If you look at the column, you will see that over 7000 new objects have been added for the constructor Object and (string) also has close to 7000 objects. This confirms that there is a memory leak. Usually, when there is no memory leak, the column shows you negative values, 0, or smaller positive values.

To investigate the source of the memory leak, we will need to expand the (string) object. This is easier to do in the Summary panel. To switch to the panel, choose the Summary option, and then select the Objects allocated between snapshot 1 and snapshot 2 option.

Screenshot of the summary panel

Once you are in the Summary panel, double-click the Shallow Size panel to sort the column from highest to lowest.

Screenshot of the Summary panel with the **Shallow Size** field marked to sort the column from highest to lowest

Let's briefly go over over the columns in this panel:

  • Constructor: Shows the type of Constructor used for the data in the heap.
  • Distance: The number of references between the root and the object.
  • Shallow size: The amount of heap memory allocated to store the object itself.
  • Retained size: The amount of memory allocated to the object, including the size of all the objects it references.
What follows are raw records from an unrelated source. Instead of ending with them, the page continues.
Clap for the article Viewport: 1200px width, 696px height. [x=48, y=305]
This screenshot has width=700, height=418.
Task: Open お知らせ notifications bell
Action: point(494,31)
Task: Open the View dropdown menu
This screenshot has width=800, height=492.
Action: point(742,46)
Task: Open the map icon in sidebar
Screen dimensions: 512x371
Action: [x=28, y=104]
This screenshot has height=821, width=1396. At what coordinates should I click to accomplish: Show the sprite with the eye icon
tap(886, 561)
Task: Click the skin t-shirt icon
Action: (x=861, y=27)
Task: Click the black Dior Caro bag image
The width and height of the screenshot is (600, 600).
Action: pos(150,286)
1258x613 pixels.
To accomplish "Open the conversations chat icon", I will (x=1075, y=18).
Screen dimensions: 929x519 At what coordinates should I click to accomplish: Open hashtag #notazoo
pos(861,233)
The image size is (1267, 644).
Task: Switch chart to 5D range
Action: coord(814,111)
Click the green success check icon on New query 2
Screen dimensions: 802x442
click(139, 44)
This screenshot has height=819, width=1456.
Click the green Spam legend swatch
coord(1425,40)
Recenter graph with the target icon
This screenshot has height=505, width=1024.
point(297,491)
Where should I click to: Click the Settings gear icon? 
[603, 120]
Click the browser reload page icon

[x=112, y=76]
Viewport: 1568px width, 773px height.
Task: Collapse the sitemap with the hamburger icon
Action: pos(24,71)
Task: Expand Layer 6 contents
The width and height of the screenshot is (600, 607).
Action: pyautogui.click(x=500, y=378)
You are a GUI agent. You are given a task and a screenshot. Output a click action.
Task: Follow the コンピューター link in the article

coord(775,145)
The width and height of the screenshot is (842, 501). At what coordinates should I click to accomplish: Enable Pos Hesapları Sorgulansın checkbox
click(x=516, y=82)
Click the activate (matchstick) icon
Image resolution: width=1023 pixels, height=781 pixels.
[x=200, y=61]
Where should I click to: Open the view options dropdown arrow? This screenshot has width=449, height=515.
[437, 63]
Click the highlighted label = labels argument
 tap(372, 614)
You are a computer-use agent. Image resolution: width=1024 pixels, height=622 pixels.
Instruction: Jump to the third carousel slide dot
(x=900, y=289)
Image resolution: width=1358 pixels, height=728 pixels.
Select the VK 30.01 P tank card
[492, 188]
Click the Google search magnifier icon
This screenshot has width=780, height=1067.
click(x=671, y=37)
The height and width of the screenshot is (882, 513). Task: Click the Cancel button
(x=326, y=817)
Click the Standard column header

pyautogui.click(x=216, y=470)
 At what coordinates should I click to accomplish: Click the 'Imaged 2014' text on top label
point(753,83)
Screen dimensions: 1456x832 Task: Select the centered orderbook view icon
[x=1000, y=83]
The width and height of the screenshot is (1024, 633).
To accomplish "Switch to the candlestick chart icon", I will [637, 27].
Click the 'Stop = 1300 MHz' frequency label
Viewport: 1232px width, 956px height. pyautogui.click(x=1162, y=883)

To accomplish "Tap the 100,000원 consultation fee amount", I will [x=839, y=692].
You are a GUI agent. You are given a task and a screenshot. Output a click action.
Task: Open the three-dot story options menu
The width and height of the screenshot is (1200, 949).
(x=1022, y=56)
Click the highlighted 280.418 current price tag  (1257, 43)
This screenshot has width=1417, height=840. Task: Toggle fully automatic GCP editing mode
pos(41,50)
Following this, looking closely at the (string) and Object constructor rows:

Screenshot showing that **(string)** and **Object** constructors are taking a lot of space in the heap

You should now be able to see that both (string) and Object constructors show that they have over 7000 objects. In the Shallow Size and Retained Size columns, they are also taking a lot of memory in bytes more than the constructors below. This further confirms what we have seen from the Statistics and the Comparison panel. So we are on the right track.

If you recall the Statistics panel showed that String is taking more objects. So let's expand (string):

Screenshot of (string) expanded

Next, scroll down until you see rows that look like the following:

Screenshot of the memory leak strings found

This matches with what we saw when we visited http://localhost:3000/ earlier. So it is a good place to stop and investigate further.

Next, click on the first or any of the strings containing loadtest/5.2.0, which is the user agent of the loadtest library.

Screenshot showing the source of the memory leak

If you don't see the expanded objects, drag up the Retainers panel.

In the screenshot, there is a lot of important information Chrome is providing. For starters, userAgentUsed has shown up, which is the first hint of where the string is getting a reference. Second, [282] in Array, tells you that the element userAgentUsed resides in an array. Next, you'll see headersArray in system, which tells you the name of the array.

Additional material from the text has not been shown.